American indifference to Cuba is the end of an era
So closes an expansive vision of American foreign policy that extends back to 1898
Suppose they gave a revolution and nobody cared.
Just two weeks ago, thousands of Cubans joined the largest public protests in decades. Beginning in one city and focusing on economic concerns, demonstrations spread across the country and turned against the government itself. "Libertad! Libertad!" chanted protestors. Despite this inspiring beginning, the nascent movement has entered the crackdown phase. Hundreds of dissidents are being detained. Many others are subject to heightened surveillance.
Since the failure of the Bay of Pigs operation, many Americans have dreamed of freeing Cuba from Communist rule. So it's striking how muted the U.S. reaction has been. Beyond issuing a bland statement, the White House response was to impose sanctions on a single official. Perhaps that's all that could be expected of a Democrat who lost Florida.
Cuban-American activists tried to raise the temperature with rallies in Miami, Los Angeles, and Washington. Even so, congressional Republicans are politely avoiding the issue. And conservative media have treated recent developments as a humanitarian story rather than a political rallying cry.
That's partly the result of generational shifts.

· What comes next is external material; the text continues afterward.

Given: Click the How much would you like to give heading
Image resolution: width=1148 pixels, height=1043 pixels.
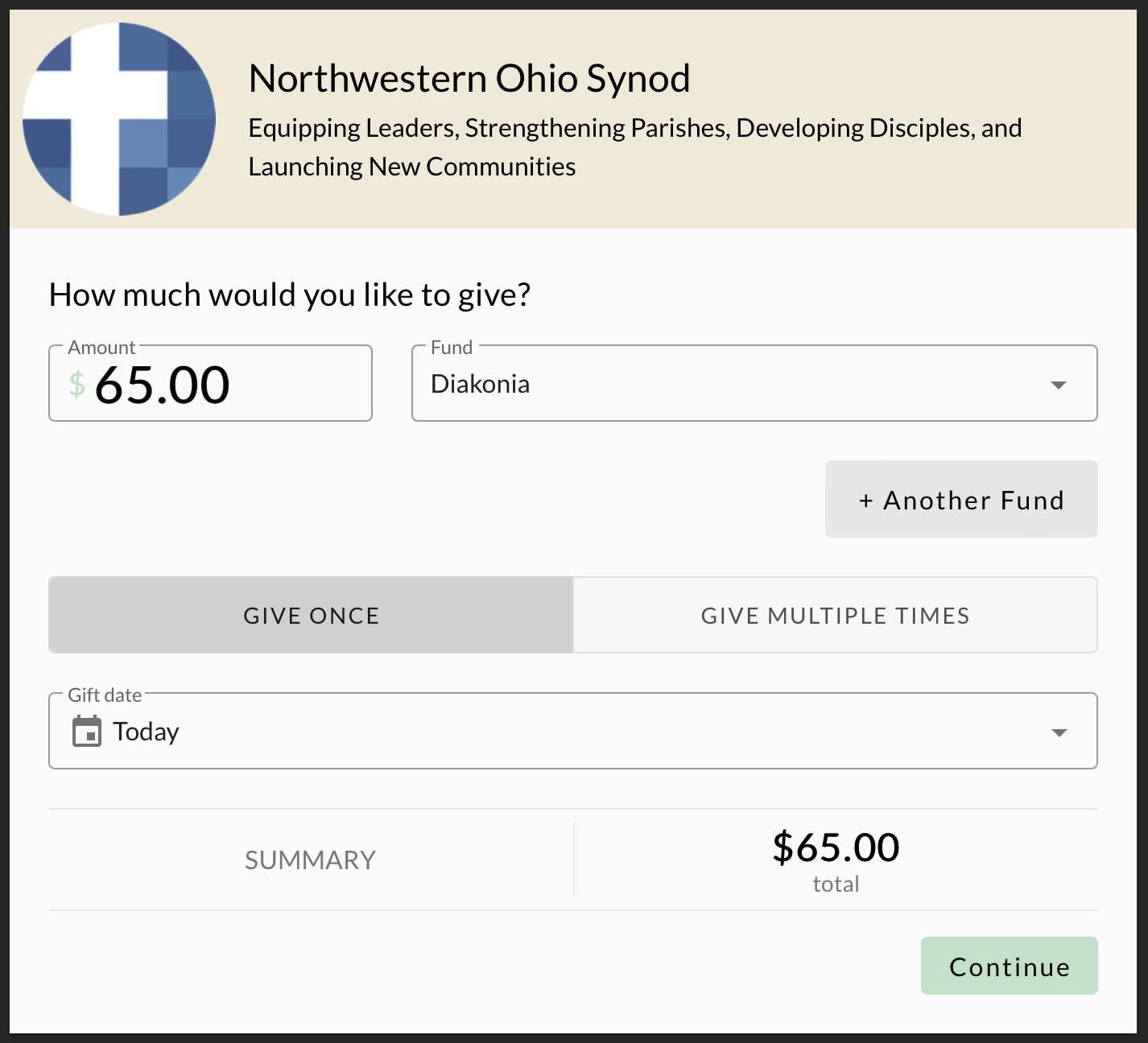Looking at the screenshot, I should pyautogui.click(x=290, y=295).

After decades of Communist rule, the public has accepted the status quo on the island. Polls have found majority support for normalizing relations going back to the 1970s. Some Americans recall the 1959 revolution, while the Mariel boatlift is closer to recent memory. But the median American was born in 1983. For most of us, these events are ancient history.
Without the military backing of a superpower, Cuban communism lost its ability to frighten anyone — and may have become more appealing to a certain audience. The mirage of a beach party with socialist characteristics is irresistible to highly educated leftists. But even those less likely to wear Che Guevara t-shirts seem willing to accept Cuba's reversion to its pre-revolutionary status as a tourist destination. About half of the public now express generally favorable opinions about an island known for its cigars, rum, and music more than its ideology.

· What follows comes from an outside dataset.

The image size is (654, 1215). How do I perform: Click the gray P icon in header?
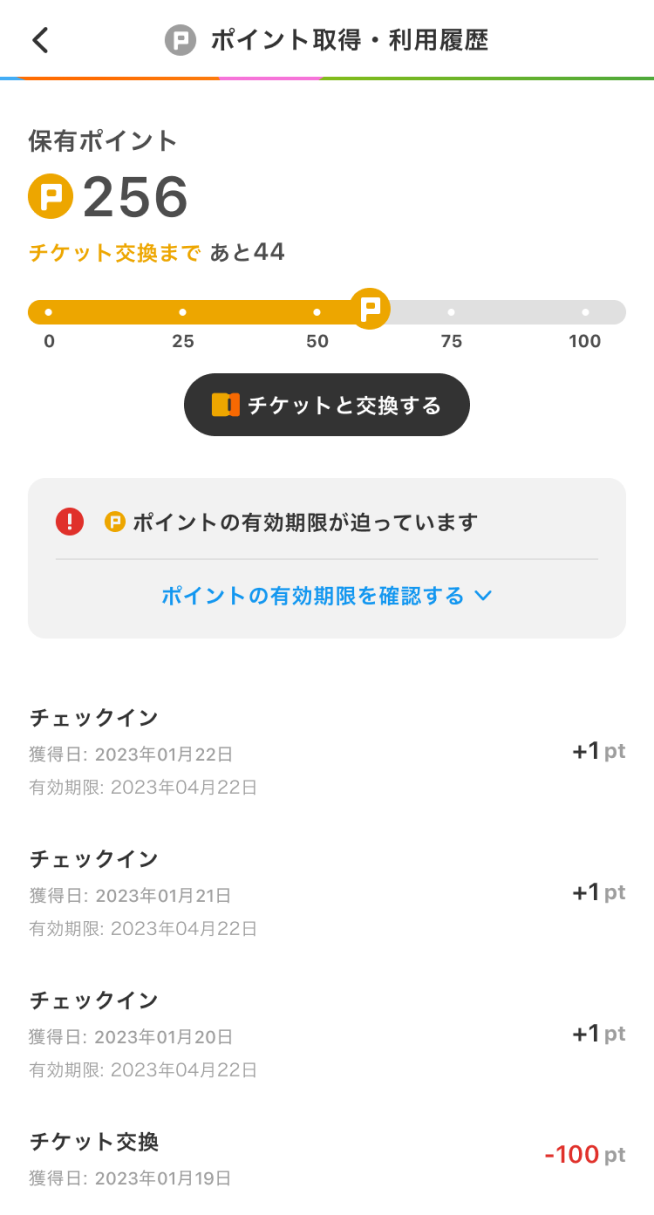180,40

Above all, though, indifference to protests in Cuba reflects a transformation of our expectations for foreign policy. After debacles in the Middle East, there is little appetite among elected officials or the general public for foreign intervention in support of liberty, democracy, or other grand principles. Twenty years ago, the possibility of a second Cuban revolution would have provoked immediate debate about material and logistical support for the resistance — perhaps even military action. So far, it's been greeted with a shrug.
That suggests the end of an era that extends beyond 9/11 and the Bush Doctrine. It's even longer than the so-called "American Century" that began with the Second World War. The vision of America as the armed guardian of freedom around the world goes all the way back to the Spanish-American War of 1898, when the United States engaged in its first conflict on overseas territory (naval battles don't count). Ironically, the goal of that war was to assist Cuban rebels in securing independence.

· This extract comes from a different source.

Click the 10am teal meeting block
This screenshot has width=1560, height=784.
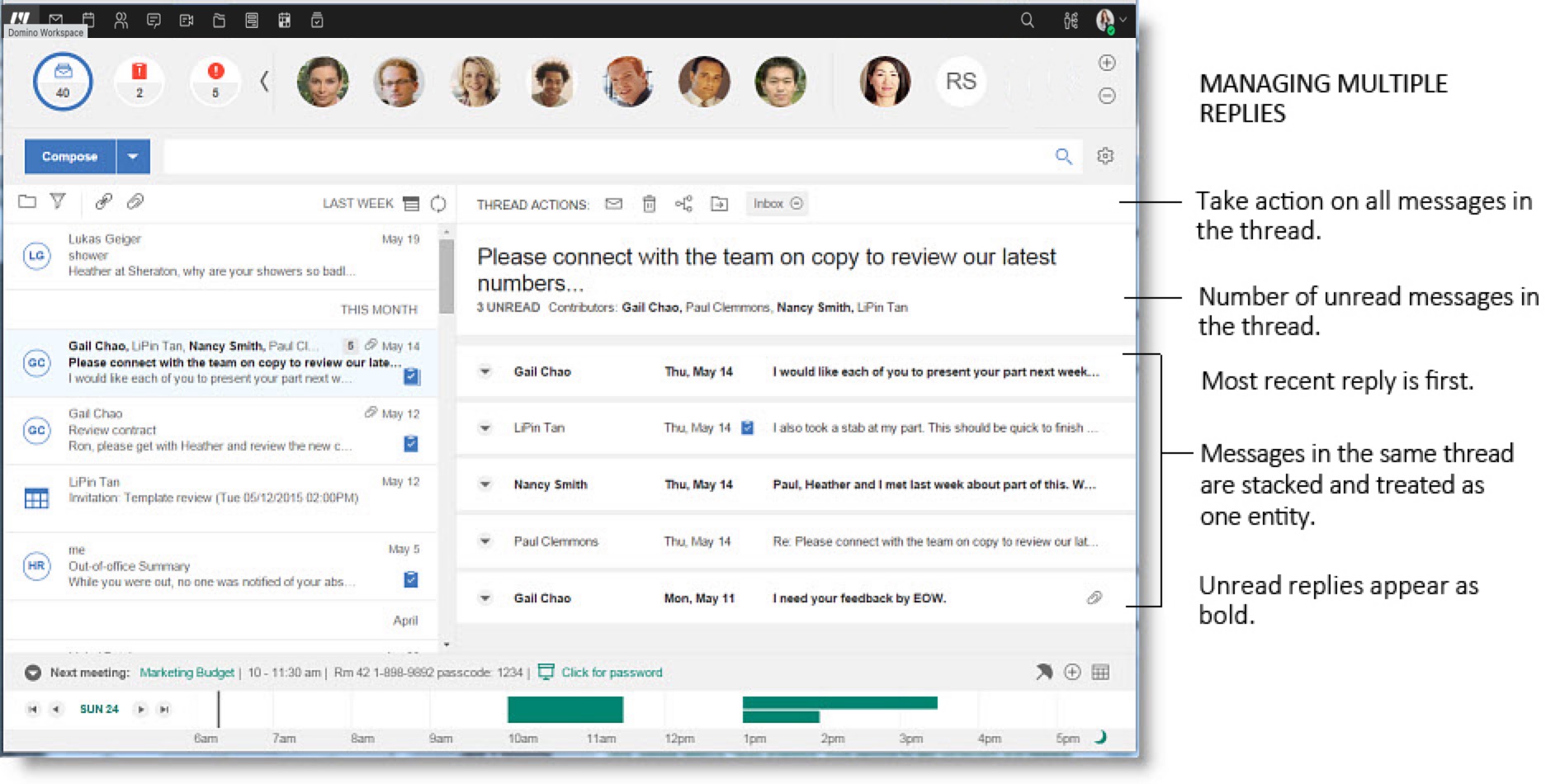coord(565,710)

The decline of this expansive vision is on the whole a good thing. That's partly because its results have been mixed. The United States helped liberate Europe from Nazi and Communist oppression and rebuild from the wreckage. In Asia and Latin America, however, our efforts were more brutal, destabilizing, and intrusive. In addition to their cost in lives and dignity, they may also have been counterproductive in strategic terms. The Iraq War is only the latest example of how the unwise assertion of American power can actually reduce it.
A moralized and globalized understanding of America's role also has domestic consequences. Encouraged to view the rest of the world as the site of ideological struggle, we learned to interpret our own affairs in the same terms. At least since the Cold War, unavoidable tradeoffs tend to be treated as existential disputes. Ronald Reagan attracted both admiration and denunciation for his characterization of Medicare as a fatal step toward tyranny — a rhetorical move that continues to influence our debates about healthcare. It was not so widely known that he supported an alternative program that would have provided care to the elderly poor using different means.
Supporters of a more expansive foreign policy sometimes argue that we can't defend freedom at home unless we fight tyranny abroad. Until the turn of the 20th Century, though, most of our leading statesmen took the opposite view. According to historian Walter McDougall, the dominant opinion in this period was that "America would be defined not by anything its government did abroad but by what it was supposed to be at home." Even Jefferson, the most idealistic of the founders, concluded that "I cordially wish well to the progress of liberty in all nations, and would forever give it the weight of our countenance, yet they are not to be touched without contamination from their other bad principles."
America's contacts with the rest of the world have increased vastly since the 18th Century. And the United States never observed Jefferson's dictum consistently, particularly in the Americas and maybe especially in regard to Cuba. Even so, a combination of good wishes and practical restraint is the right response to the Cuban situation today. We should still hope for Cuba Libre. But we shouldn't get involved.